Unnoticed by his family, Supratik has become dangerously involved in extremist political activism. Compelled by an idealistic desire to change his life and the world around him, all he leaves behind before disappearing is this note . The ageing patriarch and matriarch of his family, the Ghoshes, preside over their large household, unaware that beneath the barely ruffled surface of their lives the sands are shifting. More than poisonous rivalries among sisters-in-law, destructive secrets, and the implosion of the family business, this is a family unraveling as the society around it fractures. For this is a moment of turbulence, of inevitable and unstoppable change: the chasm between the generations, and between those who have and those who have not, has never been wider. Ambitious, rich and compassionate The Lives of Others anatomies the soul of a nation as it unfolds a family history. A novel about many things, including the limits of empathy and the nature of political action, it asks: how do we imagine our place among others in the world? Can that be re-imagined? And at what cost? This is a novel of unflinching power and emotional force.

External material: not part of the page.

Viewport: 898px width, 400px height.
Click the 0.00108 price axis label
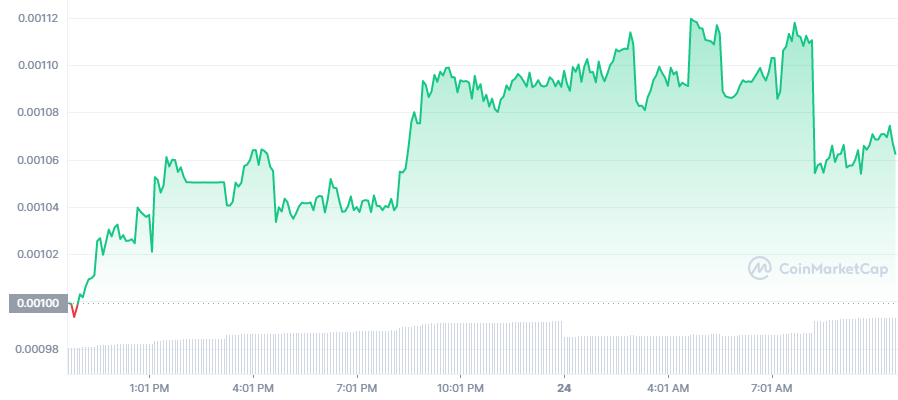[x=38, y=112]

We Are All Completely Beside Ourselves by Karen Joy Fowler
Author of the Jane Austen Book Club, which spend thirteen weeks on the New York Times bestsellers list. She has won multiple awards including World Fantasy Award in 1999 and 2011.

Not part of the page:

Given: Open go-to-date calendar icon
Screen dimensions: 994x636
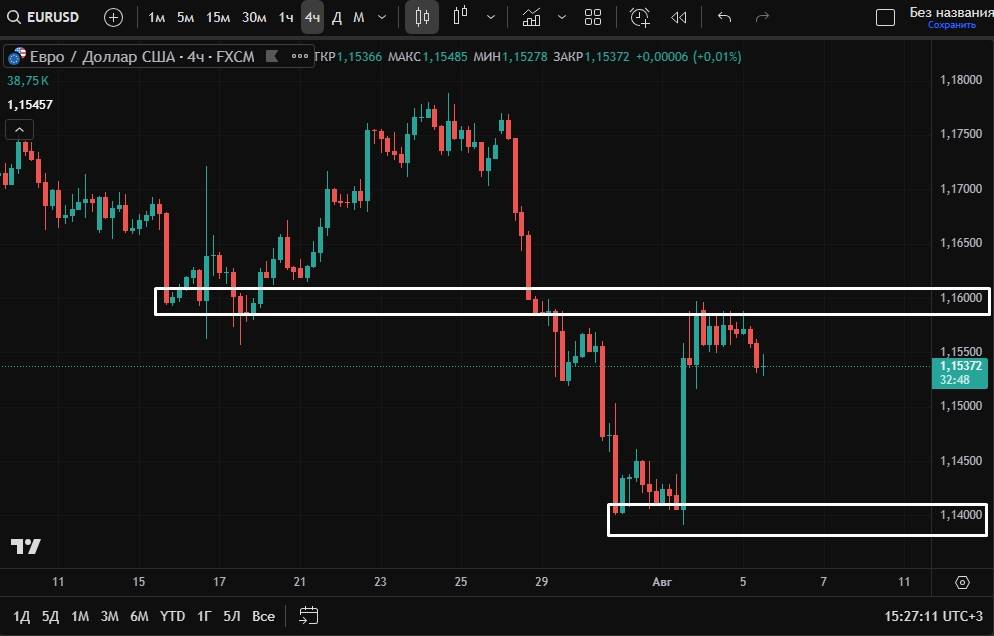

Rosemary’s young, just at college, and she’s decided not to tell anyone a thing about her family. So we’re not going to tell you too much either: you’ll have to find out for yourselves, round about page 77, what it is that makes her unhappy family unlike any other. Rosemary is now an only child, but she used to have a sister the same age as her, and an older brother. Both are now gone – vanished from her life. There’s something unique about Rosemary’s sister, Fern. And it was this decision, made by her parents, to give Rosemary a sister like no other, that began all of Rosemary’s trouble. So now she’s telling her story: full of hilarious asides and brilliantly spiky lines, it’s a looping narrative that begins towards the end, and then goes back to the beginning. Twice. It’s funny, clever, intimate, honest, analytical and swirling with ideas that will come back to bite you. We hope you enjoy it, and if, when you’re telling a friend about it, you do decide to spill the beans about Fern – it’s pretty hard to resist – don’t worry. One of the few studies Rosemary doesn’t quote says that spoilers actually enhance reading.